L’ultima raffica
Maligni: dicono che è freddo e algido. Non è vero. Lui, Massimo D’Alema, si occupa di politica internazionale, fa cose, vede gente. E racconta dei peshmerga curdi che “studiavano Berlinguer” sotto le bombe di Baghdad. Di come lui si commosse. Poi si prepara per Perugia, dove è in corso il conclave della minoranza Pd o sinistra dem o quel che è. Chiaro, mica si occuperà di bazzecole, bensì di politica internazionale. Anche perché le beghe di casa nostra lo interessano poco. Così poco da concedere un’intervista a tutta pagina al Corriere su temi tutti interni al Pd. Premettendo: sono stato in Iran (chissà se si è commosso anche lì) e non so che cosa sia successo in questi giorni. No, non lo sa. Infatti, spera che Massimo Bray, ex ministro della cultura, corra per conquistare il Campidoglio. Sostiene che il Pd “è finito in mano a un gruppetto di persone arroganti e autoreferenziali”.

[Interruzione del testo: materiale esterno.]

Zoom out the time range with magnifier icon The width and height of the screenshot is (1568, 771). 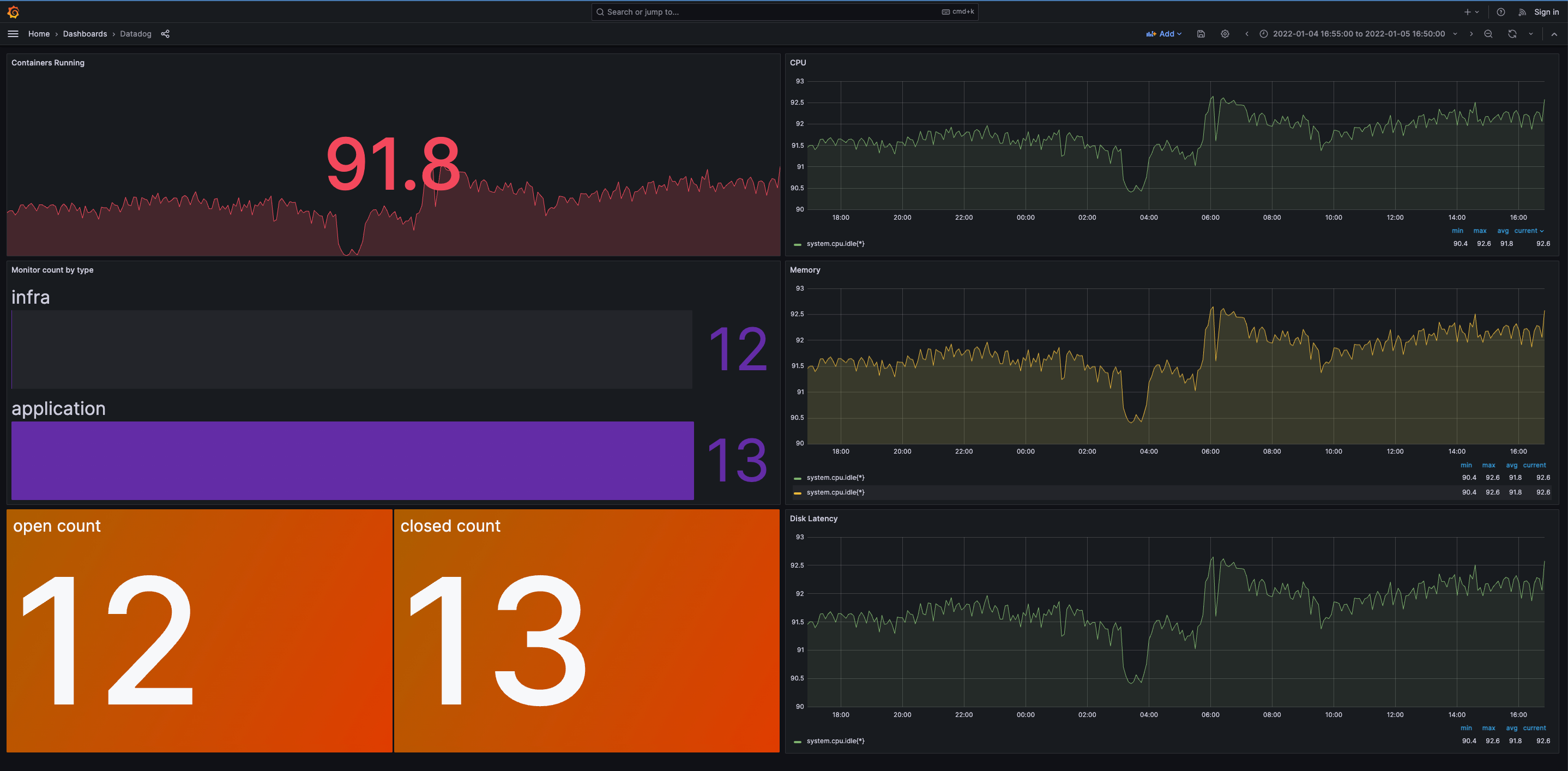click(x=1488, y=33)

Boccia per sempre Matteo Orfini (ex dalemiano ora renziano, presidente dell’assemblea Pd che comunque gli risponde di volergli molto bene, il che rasserena un po’ tutti). È pura ‘stupidità’ l’aver respinto il ricorso di Antonio Bassolino a Napoli. Demolisce l’azione di Renzi. Definisce Denis Verdini “intelligente e molto meno estremista di alcuni suoi partner del Pd”. Prevede che, prima del partito della Nazione, arriverà il populismo di Grillo. È sicuro che il premier assomigli decisamente più a Berlusconi che all’Ulivo. E le primarie? Hanno perso “ogni credibilità”.

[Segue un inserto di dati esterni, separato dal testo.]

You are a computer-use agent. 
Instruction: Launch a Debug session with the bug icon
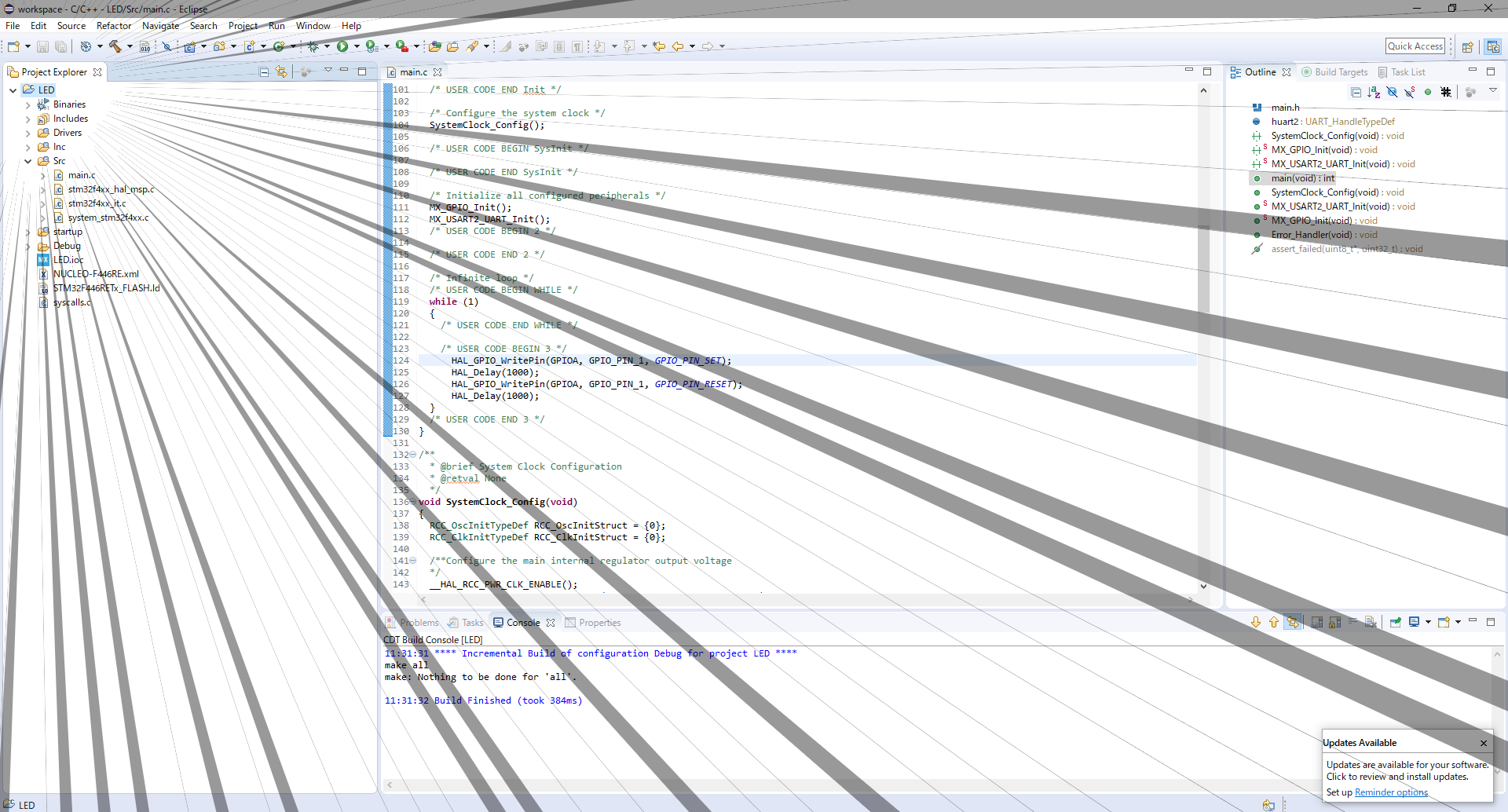pyautogui.click(x=313, y=46)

Sottolinea che il Pds aveva 670mila iscritti mentre il Pd ne ha poco più di 300mila. Omettendo – piccolezze – che a chiudere il Pds e dar vita ai Ds fu proprio lui nel 1998 a Firenze, stessa città in cui, nel 2007, fondò il Pd. Evoca e non evoca – bizantino quanto mai – la scissione, salvo bacchettare la famosa minoranza Pd: guardo a loro “con simpatia, ma non mi pare che, purtroppo, riesca a incidere sulle decisioni fondamentali”. Ecco, questo è uno snodo fondamentale nell’analisi dalemiana: lo spettro della scissione c’è, ma essa dovrebbe avvenire non si sa bene come e quando, visto il giudizio poco lusinghiero nei confronti della minoranza. Pur non rappresentando da tempo alcuna area (i fedelissimi sono rimasti pochi e, ieri, non avevano alcuna intenzione di parlare), le parole dell’ex lìder maximo scatenano una discreta bufera. A replicare, più i bersaniani che i renziani, segno che, anche da quelle parti, l’intervista è poco apprezzata. Ma lui vola alto. Come quando, alla Camera, evitava i giornalisti, ma non mancava di esibire Le Monde, segno di un solido interesse per la politica internazionale. O come quando aveva vestito i panni di raffinato enologo. “Sa leggerissimamente di tappo” oppure “ha un gusto rotondo” le frasi preferite. E poi, ancora, le cene coi preziosi nettari da lui prodotti, tipo il celebre ‘Sfide’ (niente a che fare con la trasmissione tv diretta dalla moglie di Fabrizio Rondolino, suo braccio destro a Palazzo Chigi) di “colore rosso intenso con notevoli riflessi violacei”.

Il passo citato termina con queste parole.